Bile is a unique alkaline secretion of the body. It is secreted from the hepatocytes and is further altered and refined by the epithelial cells lining the biliary tract. The gallbladder stores this fluid, where it gets concentrated and subsequently released into the digestive tract via the common bile duct.  On receiving stimulation via the hormone cholecystokinin from the intestinal tract due to the presence of food in the intestinal lumen, the gallbladder contracts and secretes the bile into the duodenum.[1] The composition of bile is predominantly water with multiple dissolved substances, including cholesterol, amino acids, enzymes, vitamins, heavy metals, bile salts, bilirubin, phospholipids, and other constituents such as drugs and toxins.[1] The cells lining the intrahepatic and extrahepatic biliary ducts are collectively referred to as cholangiocytes. Their primary role is to alter and refine the contents of the hepatically synthesized bile via a complex mechanism controlled by a multitude of molecules, hormones, and neurotransmitters.[2]

Hepatocytes have specific transporters on their apical as well as basolateral membranes that play a central role in the synthesis of canalicular bile. There are two components of the canalicular bile: bile acids dependent canalicular fraction and bile acids independent canalicular fraction. There is a direct correlation of the quantity of individual bile acids secreted into bile and the amount of water osmotically driven into the bile. Due to the enterohepatic circulation and re-secretion of specific bile acids such as ursodeoxycholic acid, these bile acids have higher choleretic activity and contribute to generating a larger volume of bile.[3]

There are three primary transporters present on the basolateral membrane of the hepatocytes that helps in facilitating sinusoidal uptake of the bile acids. The most important Na+ dependent transporter is the sodium taurocholate co-transporting polypeptide (NTCP). The Na+ independent transporter is the organic anion- transporting polypeptides OATP that brings in the bile acids in exchange for molecules like HCO3-, glutathione, etc. Another sodium-independent bile acid transporter is the OST alpha/ OST beta transporter. This protein helps in bile acid removal from the hepatocytes in case of an excess of bile acid accumulation.[3]

For the secretion of the bile acids, there are specific transporters on the canalicular membrane of the hepatocytes. The ATP dependent bile acid efflux gets carried by BSEP (Bile Salt Export Pump). There are other apical ATP binding cassette (ABC) transporters - multidrug resistance-P glycoprotein 3 (MDR3) for phospholipids, MDR1 for lipophilic cationic drugs, multidrug resistance-associated protein 2 (MRP2) for non-bile acid organic anions, and the protein ABCG5/G8 for the secretion of cholesterol and other sterols.[3]
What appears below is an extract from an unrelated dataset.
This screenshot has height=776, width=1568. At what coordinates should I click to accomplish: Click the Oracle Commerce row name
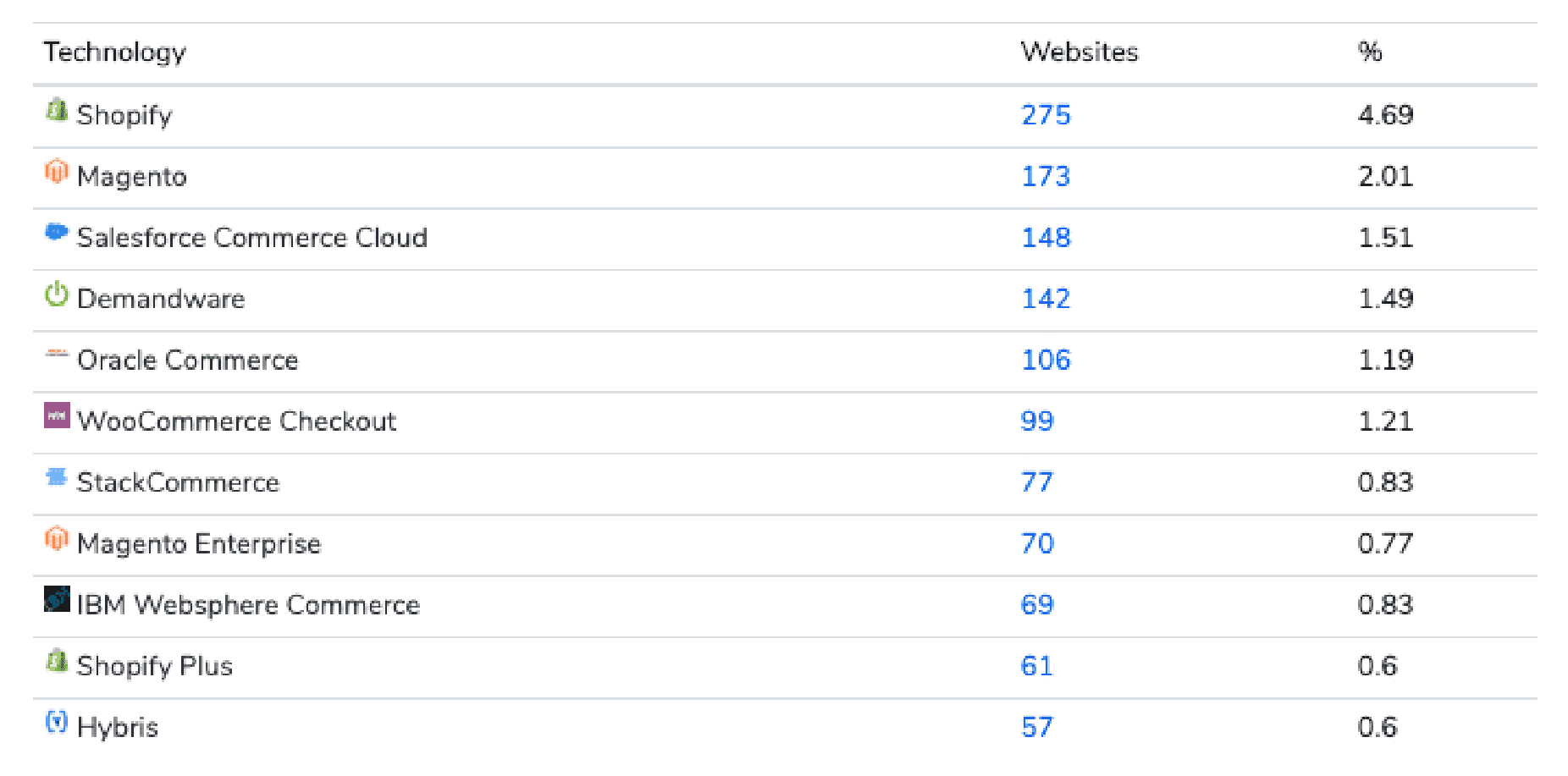[x=187, y=360]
Various regulatory hormones and substances tightly control the formation and secretion of the bile. There are secretin receptors on the cholangiocytes. These receptors, when stimulated, increase the HCO3 - secretion in the bile. Other hormones such as acetylcholine and VIP increase the biliary HCO3 - secretion, whereas the hormones such as dopamine, somatostatin, and gastrin inhibit the secretin-stimulated efflux of bicarbonate in the bile.[3]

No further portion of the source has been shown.